Saved data entries

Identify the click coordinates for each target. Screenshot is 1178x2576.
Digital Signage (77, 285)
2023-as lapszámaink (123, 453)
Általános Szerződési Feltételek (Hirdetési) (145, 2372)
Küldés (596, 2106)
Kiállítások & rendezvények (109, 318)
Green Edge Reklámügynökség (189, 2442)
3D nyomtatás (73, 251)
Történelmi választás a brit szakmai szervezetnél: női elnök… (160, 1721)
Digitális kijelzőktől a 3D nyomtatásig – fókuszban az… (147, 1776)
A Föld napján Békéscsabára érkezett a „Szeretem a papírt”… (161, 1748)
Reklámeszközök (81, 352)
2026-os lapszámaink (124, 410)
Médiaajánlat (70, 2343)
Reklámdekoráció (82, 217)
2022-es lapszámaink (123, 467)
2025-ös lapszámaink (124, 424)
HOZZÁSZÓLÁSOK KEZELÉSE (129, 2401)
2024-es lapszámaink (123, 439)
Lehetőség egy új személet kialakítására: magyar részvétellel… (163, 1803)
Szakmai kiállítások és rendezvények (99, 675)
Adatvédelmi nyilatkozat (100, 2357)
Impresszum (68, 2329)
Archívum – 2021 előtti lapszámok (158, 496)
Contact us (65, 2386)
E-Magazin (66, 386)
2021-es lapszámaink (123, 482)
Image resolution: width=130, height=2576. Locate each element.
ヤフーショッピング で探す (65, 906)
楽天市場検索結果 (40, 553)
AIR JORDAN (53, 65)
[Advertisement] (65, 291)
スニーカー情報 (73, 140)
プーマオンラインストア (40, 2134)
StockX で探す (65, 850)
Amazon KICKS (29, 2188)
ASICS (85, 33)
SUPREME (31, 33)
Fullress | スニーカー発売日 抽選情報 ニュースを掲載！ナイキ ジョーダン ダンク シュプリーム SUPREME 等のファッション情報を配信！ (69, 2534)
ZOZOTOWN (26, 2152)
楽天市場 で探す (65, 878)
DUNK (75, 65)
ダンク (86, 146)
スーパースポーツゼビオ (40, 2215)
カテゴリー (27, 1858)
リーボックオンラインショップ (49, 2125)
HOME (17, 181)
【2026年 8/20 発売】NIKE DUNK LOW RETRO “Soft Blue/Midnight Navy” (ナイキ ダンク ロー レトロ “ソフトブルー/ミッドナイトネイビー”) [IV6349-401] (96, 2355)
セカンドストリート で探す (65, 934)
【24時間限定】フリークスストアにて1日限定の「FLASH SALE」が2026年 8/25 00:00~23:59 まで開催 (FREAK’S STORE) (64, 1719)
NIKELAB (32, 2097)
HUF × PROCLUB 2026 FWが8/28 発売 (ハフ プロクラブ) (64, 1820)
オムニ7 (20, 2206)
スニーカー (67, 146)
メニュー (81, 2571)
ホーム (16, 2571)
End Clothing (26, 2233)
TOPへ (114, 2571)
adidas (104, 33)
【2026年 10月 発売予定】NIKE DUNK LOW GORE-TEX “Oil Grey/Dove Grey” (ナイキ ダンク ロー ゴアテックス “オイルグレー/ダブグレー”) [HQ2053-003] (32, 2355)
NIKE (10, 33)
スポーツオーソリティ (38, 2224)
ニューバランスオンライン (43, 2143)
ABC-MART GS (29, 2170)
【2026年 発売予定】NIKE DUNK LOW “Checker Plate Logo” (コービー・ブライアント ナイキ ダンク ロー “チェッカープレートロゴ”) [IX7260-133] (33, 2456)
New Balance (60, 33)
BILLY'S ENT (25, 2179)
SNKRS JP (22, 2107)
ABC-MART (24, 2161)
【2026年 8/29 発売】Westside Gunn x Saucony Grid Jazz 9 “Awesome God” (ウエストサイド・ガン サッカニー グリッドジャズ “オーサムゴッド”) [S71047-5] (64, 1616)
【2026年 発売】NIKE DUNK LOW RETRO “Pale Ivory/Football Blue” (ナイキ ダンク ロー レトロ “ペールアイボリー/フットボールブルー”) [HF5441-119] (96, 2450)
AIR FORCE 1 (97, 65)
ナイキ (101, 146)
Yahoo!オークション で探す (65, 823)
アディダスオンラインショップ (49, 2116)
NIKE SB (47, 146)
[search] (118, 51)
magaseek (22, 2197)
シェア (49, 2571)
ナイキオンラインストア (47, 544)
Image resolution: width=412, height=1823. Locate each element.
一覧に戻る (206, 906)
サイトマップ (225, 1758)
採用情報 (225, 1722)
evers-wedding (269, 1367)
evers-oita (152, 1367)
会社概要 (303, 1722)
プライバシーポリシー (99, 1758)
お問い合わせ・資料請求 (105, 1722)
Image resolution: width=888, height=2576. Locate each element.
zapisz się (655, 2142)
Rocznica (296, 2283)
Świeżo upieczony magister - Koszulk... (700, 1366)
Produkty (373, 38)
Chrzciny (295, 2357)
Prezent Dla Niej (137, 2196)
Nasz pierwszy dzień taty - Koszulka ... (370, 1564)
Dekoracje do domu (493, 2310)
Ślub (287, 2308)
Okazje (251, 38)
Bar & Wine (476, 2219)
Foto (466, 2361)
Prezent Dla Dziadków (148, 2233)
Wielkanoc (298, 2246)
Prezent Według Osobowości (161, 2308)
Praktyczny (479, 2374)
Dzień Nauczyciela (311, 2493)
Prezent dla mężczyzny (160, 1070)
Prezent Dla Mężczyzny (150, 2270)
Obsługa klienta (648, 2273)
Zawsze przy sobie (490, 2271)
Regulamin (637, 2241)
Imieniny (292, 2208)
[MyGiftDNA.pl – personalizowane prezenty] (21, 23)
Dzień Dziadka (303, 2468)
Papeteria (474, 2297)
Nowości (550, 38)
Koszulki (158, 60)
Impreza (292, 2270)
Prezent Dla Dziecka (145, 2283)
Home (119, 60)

= What the exercise asks =
Show all lines above containing "SUPREME".

= Exercise output =
SUPREME (31, 33)
Fullress | スニーカー発売日 抽選情報 ニュースを掲載！ナイキ ジョーダン ダンク シュプリーム SUPREME 等のファッション情報を配信！ (69, 2534)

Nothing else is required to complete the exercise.